= Problem statement =
Put every line of the records below into a JSON list of strings, one string per line, skipping blank lines. Leave the pictures out of the answer.
===== Entries supplied
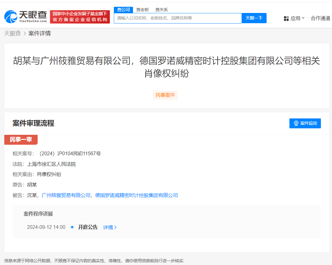Click the red 民事一审 stage label
Image resolution: width=332 pixels, height=265 pixels.
click(21, 139)
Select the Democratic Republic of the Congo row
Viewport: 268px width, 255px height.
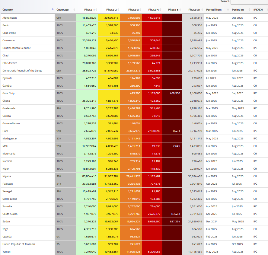click(22, 71)
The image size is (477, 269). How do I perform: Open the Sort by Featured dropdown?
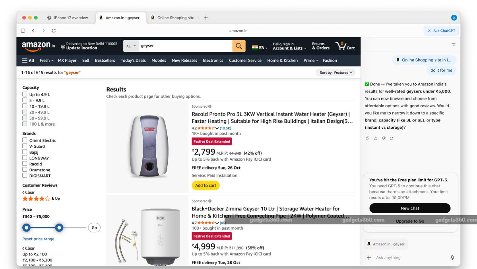click(x=336, y=73)
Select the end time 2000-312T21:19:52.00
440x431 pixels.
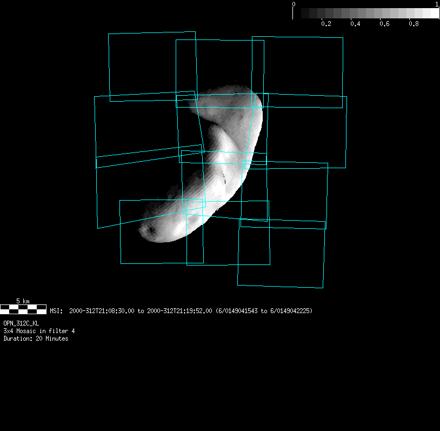click(x=179, y=311)
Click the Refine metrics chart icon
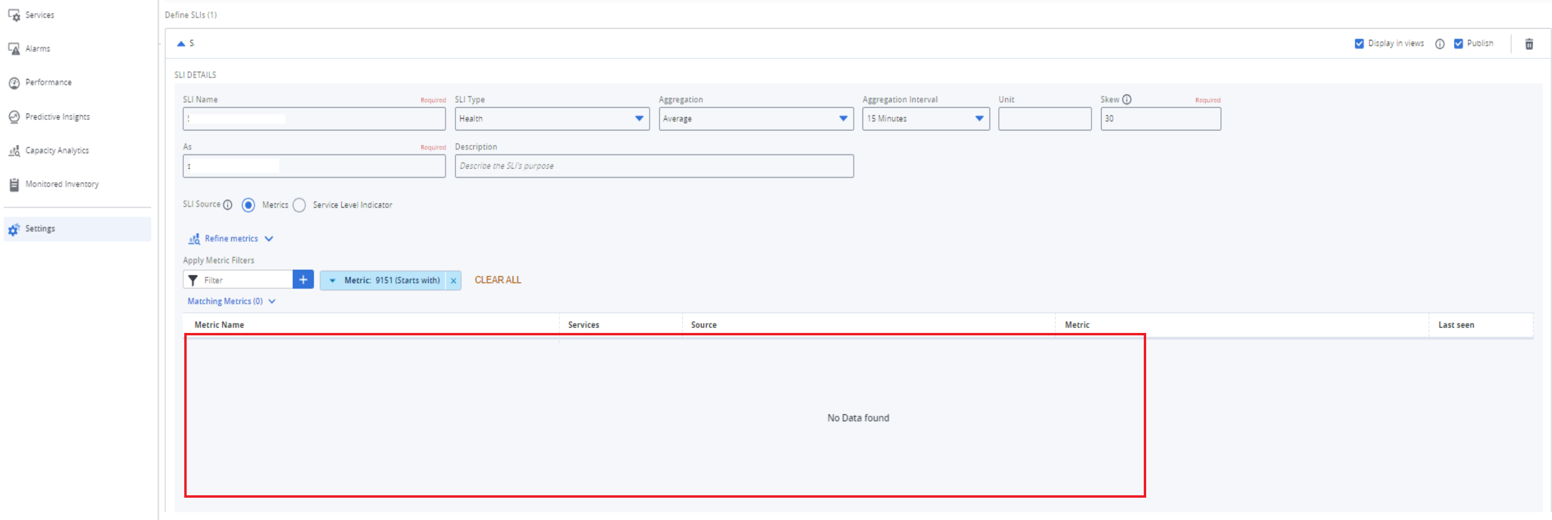1552x520 pixels. pyautogui.click(x=194, y=239)
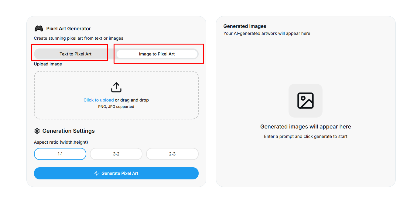This screenshot has height=210, width=410.
Task: Open the Click to upload link
Action: 99,100
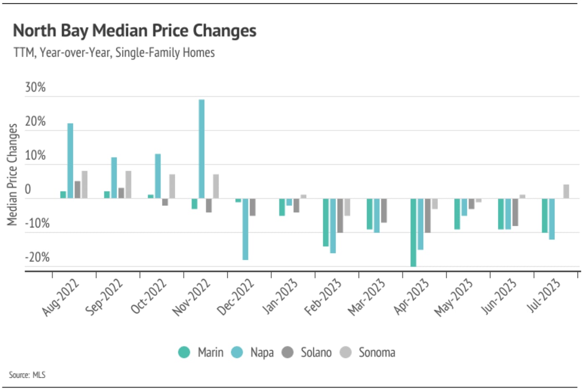The image size is (583, 392).
Task: Click the Napa bar for Aug-2022
Action: pos(70,160)
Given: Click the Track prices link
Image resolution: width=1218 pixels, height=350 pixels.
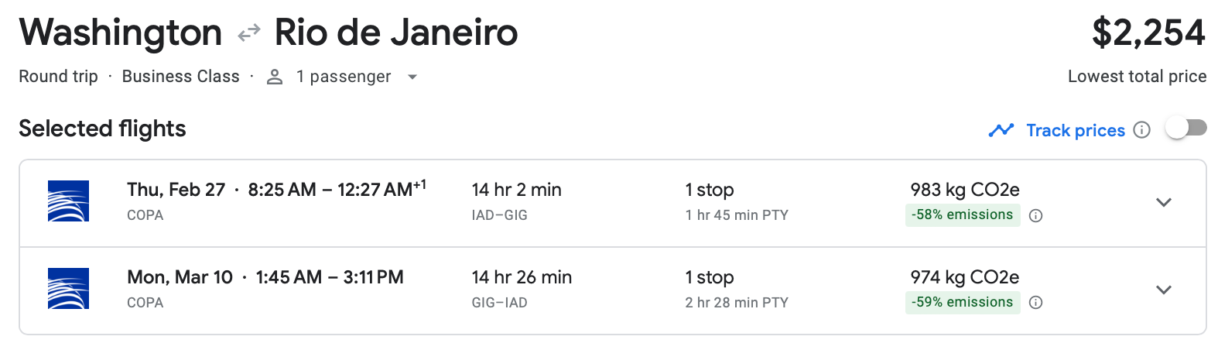Looking at the screenshot, I should pyautogui.click(x=1075, y=130).
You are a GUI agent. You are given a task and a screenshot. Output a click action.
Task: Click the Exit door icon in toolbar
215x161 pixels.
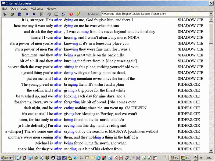click(x=5, y=14)
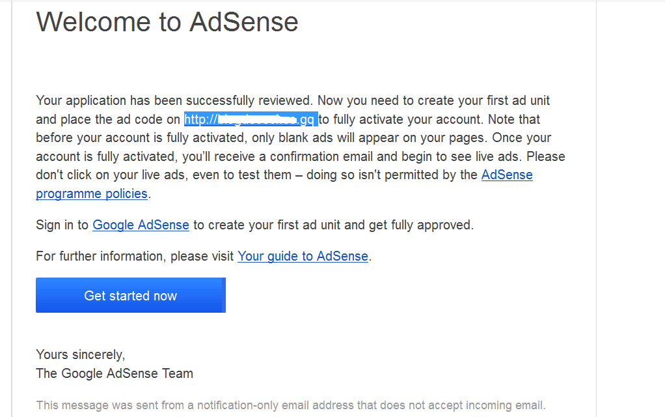This screenshot has height=417, width=665.
Task: Click the highlighted http URL ending in .gq
Action: point(250,119)
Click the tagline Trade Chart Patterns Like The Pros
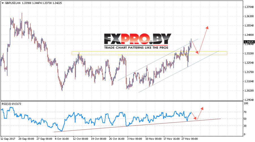Viewport: 255px width, 142px height. (x=136, y=48)
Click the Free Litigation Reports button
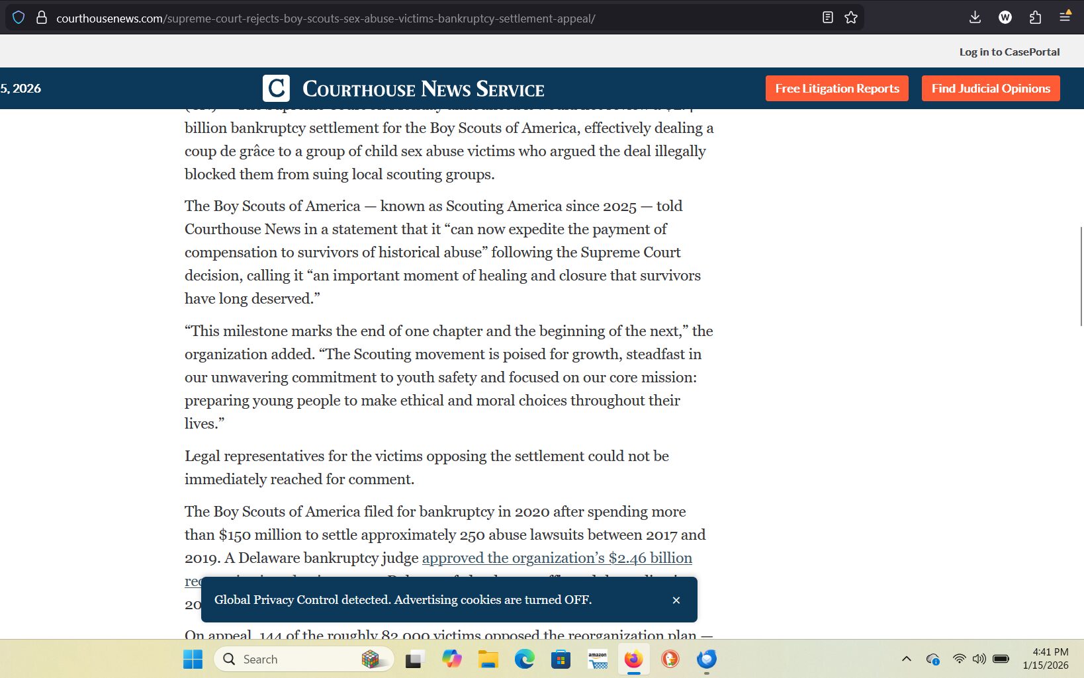 click(x=836, y=89)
==========
= Written solution =
[
  "Click the red 民事一审 stage label",
  "Image resolution: width=332 pixels, height=265 pixels.",
  "click(21, 139)",
  "Select the Democratic Republic of the Congo row",
  "Viewport: 268px width, 255px height.",
  "click(22, 71)",
  "The image size is (477, 269). How do I perform: Open the Sort by Featured dropdown?",
  "click(x=336, y=73)",
  "Select the end time 2000-312T21:19:52.00",
  "440x431 pixels.",
  "click(x=179, y=311)",
  "Click the Refine metrics chart icon",
  "1552x520 pixels. pyautogui.click(x=194, y=239)",
  "This screenshot has height=210, width=410.",
  "Task: Open the Click to upload link",
  "Action: 99,100",
  "The image size is (583, 392).",
  "Task: Click the Napa bar for Aug-2022",
  "Action: pos(70,160)",
  "Given: Click the Track prices link",
  "Image resolution: width=1218 pixels, height=350 pixels.",
  "Looking at the screenshot, I should pyautogui.click(x=1075, y=130).",
  "You are a GUI agent. You are given a task and a screenshot. Output a click action.",
  "Task: Click the Exit door icon in toolbar",
  "215x161 pixels.",
  "click(x=5, y=14)",
  "This screenshot has height=417, width=665.",
  "Task: Click the highlighted http URL ending in .gq",
  "Action: point(250,119)",
  "Click the tagline Trade Chart Patterns Like The Pros",
  "Viewport: 255px width, 142px height. (x=136, y=48)",
  "Click the Free Litigation Reports button",
  " click(x=836, y=89)"
]